Anxiety — A big problem or just some swirly energy

Catch it early and reframe

Philip Urso
4 min readJan 3, 2022

Grounded Awareness. A tactic I have used with success.

Below, we show a no-anxiety state, where your awareness meets your existence. Think of your existence as awareness of your inner body.

Self-regulation.

Next, below, you either have a big problem forming, or nothing. It depends how skillful you are at seeing the first flickers of fear. Skillful body awareness helps you see the earliest swirls coming. This link can help you learn self-regulation via meditation (psychologists call it “open-monitoring” meditation).

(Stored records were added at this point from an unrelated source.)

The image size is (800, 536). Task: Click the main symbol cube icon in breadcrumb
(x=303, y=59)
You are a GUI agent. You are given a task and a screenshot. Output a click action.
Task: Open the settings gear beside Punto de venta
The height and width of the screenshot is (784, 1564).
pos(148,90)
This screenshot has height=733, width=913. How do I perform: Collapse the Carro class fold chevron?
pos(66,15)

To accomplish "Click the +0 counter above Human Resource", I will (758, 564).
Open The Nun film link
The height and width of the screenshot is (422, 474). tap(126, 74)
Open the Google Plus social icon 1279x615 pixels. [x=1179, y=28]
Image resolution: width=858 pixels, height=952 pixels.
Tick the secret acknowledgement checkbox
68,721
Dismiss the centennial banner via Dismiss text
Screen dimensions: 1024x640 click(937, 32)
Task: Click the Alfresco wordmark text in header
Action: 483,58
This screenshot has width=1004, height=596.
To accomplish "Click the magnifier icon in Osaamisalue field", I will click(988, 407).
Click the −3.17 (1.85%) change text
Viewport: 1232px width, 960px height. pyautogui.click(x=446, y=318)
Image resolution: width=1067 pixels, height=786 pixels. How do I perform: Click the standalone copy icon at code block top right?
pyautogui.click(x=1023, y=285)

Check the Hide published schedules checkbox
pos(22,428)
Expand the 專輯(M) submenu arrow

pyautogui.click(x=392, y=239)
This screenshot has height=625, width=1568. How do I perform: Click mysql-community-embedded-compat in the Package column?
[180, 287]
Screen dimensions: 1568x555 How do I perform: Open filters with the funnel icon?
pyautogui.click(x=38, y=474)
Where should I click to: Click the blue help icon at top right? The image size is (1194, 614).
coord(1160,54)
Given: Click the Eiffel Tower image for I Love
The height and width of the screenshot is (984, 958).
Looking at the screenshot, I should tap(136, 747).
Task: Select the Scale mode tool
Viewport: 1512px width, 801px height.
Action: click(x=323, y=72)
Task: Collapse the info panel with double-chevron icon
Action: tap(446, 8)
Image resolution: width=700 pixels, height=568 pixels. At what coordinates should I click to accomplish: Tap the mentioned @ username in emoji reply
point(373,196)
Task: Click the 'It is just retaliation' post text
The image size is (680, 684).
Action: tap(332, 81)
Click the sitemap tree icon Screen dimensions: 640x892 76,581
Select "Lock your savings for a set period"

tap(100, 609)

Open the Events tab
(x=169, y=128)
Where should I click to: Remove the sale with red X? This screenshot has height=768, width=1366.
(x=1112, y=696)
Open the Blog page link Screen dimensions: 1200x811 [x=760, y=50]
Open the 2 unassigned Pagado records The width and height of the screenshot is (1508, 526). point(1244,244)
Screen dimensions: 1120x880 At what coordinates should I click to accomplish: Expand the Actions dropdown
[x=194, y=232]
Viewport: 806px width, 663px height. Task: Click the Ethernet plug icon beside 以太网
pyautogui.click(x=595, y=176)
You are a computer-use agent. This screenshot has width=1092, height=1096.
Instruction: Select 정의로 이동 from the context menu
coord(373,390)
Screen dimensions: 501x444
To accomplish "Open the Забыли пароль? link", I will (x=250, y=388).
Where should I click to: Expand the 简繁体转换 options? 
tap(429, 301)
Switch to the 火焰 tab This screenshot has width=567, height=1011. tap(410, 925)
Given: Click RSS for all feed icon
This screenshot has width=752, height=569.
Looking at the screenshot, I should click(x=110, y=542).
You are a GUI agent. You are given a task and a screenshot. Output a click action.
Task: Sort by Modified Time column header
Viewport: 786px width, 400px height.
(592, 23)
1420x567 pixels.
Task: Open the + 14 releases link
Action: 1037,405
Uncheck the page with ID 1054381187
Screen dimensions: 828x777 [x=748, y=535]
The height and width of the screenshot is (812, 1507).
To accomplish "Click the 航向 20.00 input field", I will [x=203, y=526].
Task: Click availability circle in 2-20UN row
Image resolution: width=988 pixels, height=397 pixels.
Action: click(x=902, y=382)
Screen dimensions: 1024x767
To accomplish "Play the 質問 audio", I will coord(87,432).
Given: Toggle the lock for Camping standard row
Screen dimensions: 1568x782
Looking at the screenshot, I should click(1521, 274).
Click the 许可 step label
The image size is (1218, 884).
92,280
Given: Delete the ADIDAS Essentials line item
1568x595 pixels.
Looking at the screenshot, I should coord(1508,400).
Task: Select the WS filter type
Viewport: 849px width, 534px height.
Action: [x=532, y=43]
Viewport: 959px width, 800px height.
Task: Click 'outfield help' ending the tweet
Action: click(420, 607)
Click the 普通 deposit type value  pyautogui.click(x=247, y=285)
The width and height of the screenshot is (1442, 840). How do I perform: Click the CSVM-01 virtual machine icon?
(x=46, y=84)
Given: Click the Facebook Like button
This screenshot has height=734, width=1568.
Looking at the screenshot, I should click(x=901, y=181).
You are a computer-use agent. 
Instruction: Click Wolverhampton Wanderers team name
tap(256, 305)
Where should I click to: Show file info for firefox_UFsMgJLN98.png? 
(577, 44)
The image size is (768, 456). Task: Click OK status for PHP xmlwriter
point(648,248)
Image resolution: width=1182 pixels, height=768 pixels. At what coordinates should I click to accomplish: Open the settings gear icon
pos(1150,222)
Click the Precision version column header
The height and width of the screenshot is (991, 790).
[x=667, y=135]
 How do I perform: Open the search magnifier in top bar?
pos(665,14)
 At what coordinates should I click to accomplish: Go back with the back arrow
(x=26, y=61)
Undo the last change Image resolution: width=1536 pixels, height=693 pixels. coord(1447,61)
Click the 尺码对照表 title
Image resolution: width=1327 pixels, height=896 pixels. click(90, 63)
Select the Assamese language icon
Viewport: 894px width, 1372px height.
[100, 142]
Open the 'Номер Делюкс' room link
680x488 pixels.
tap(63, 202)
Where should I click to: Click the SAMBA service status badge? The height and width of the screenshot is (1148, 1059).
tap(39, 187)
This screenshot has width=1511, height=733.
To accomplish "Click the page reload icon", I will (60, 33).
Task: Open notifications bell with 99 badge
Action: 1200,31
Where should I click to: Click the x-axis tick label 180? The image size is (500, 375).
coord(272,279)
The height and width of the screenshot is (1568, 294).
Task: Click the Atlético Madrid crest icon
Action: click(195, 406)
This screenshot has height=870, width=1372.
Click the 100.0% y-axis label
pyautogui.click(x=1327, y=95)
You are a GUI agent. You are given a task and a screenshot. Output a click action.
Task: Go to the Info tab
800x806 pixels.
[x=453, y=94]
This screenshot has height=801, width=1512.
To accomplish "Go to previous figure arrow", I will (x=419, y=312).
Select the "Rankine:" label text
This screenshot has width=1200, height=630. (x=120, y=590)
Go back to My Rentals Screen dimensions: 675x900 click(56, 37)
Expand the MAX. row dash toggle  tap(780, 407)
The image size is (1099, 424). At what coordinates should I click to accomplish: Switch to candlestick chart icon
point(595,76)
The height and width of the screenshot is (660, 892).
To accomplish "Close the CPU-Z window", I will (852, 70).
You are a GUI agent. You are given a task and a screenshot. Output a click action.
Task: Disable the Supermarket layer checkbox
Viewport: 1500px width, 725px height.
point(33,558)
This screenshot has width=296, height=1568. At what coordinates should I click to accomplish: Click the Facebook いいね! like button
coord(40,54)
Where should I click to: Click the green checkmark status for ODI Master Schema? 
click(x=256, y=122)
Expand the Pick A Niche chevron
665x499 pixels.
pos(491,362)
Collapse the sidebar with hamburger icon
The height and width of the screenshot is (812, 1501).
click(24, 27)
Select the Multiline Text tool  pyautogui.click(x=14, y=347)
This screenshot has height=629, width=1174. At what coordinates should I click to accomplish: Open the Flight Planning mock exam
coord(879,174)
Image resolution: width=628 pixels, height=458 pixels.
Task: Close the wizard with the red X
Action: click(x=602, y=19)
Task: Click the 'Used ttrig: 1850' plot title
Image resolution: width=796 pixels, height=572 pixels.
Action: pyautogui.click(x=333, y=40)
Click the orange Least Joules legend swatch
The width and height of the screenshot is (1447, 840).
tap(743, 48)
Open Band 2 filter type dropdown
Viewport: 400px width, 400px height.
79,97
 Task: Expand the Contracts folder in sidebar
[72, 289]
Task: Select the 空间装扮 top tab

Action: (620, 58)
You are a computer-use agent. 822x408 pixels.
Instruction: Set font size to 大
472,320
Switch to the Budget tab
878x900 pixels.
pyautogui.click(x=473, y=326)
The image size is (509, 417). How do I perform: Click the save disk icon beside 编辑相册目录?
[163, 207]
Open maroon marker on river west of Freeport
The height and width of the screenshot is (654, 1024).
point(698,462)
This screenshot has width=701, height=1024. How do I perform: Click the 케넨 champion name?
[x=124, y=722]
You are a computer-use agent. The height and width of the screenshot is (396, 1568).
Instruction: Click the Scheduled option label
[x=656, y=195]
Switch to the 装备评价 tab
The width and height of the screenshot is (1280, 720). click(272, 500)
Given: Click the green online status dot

A person skillful managing anxiety will here note there is some swirly sensation, feel a breath (which joins with their existence) and continue what they are doing. But a beginner may instead say, “I’m Anxious! — Here I go again!” And the anxiety grows…possibly because you “named it,” predicted it and took it seriously. All these actions empower anxiety.

Note there is no support for this fear, not even fragile scaffolding to hold it up; it needs your support. Anxiety is literally fear of fear — an automatic response to imagined fear. If you do not catch it early, you may inadvertently feed it:

Now, if it goes this far, the technique is still to decide to move your awareness back to your existence.

Feel your breath! Do not name the sensation; frame it as neutral swirls of energy:

Two KEY actions:

Clarification of Terms

Fear rises when there is a an actual “tiger-level threat” approaching that threatens your life. In our generally safe culture, there are few real imminent threats we need to run from. The problem is anxiety. Knowing the definition of anxiety helps us understand the solution.

Anxiety is defined as “fear of fear,” meaning anxiety arises NOT when you see a tiger approaching, but when you think there might be a tiger somewhere, maybe, not sure, what if…? Anxiety is an evolutionary relic trying way too hard to our keep us safe from imagined threats. Disarming anxiety depends on two things: sensing anxiety early and reframing it in your mind.

The file is where we store “memories of tigers” and worries about maybe some tiger somewhere.” These memories are mapped across our life experiences and are ready to project these memories to build our anxiety. To stop anxiety in its tracks — don’t name it. Naming anxiety “opens” the files and a tidal wave of reasons to be anxious crashes upon our psyche.

Body Awareness grounds us and helps us see early flickers of anxiety. With no supervision our awareness will endlessly chase shiny things and leave us disconnected from our self, ungrounded and uneasy. Think flicking through a smart phone for hours — evaluate how you feel after.

My Existence, joined with my awareness is the present; the here and now — where I believe mental health starts.

Whenever you do not like how you feel, feel your breath.

Why? Because awareness of even a single breath brings you back to your existence — here and now.